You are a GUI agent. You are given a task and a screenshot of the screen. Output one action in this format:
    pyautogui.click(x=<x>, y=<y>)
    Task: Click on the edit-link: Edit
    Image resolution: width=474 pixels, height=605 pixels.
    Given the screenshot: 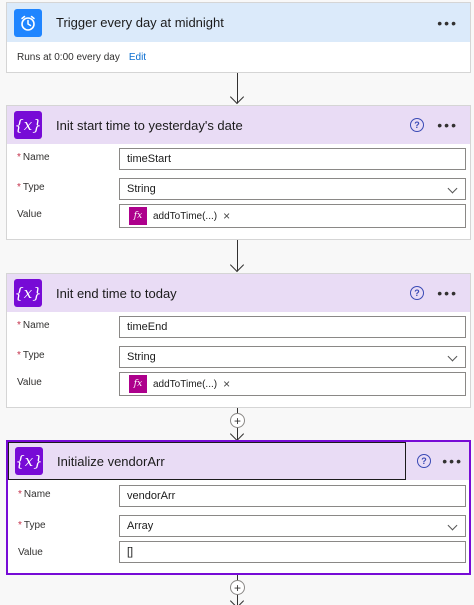 What is the action you would take?
    pyautogui.click(x=138, y=58)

PROBLEM REQUIREMENTS: Set down, without alteration, each line of the listing above from its first line through the line containing "Image resolution: width=474", inclusive.

ANSWER FOR THE TASK:
You are a GUI agent. You are given a task and a screenshot of the screen. Output one action in this format:
    pyautogui.click(x=<x>, y=<y>)
    Task: Click on the edit-link: Edit
    Image resolution: width=474 pixels, height=605 pixels.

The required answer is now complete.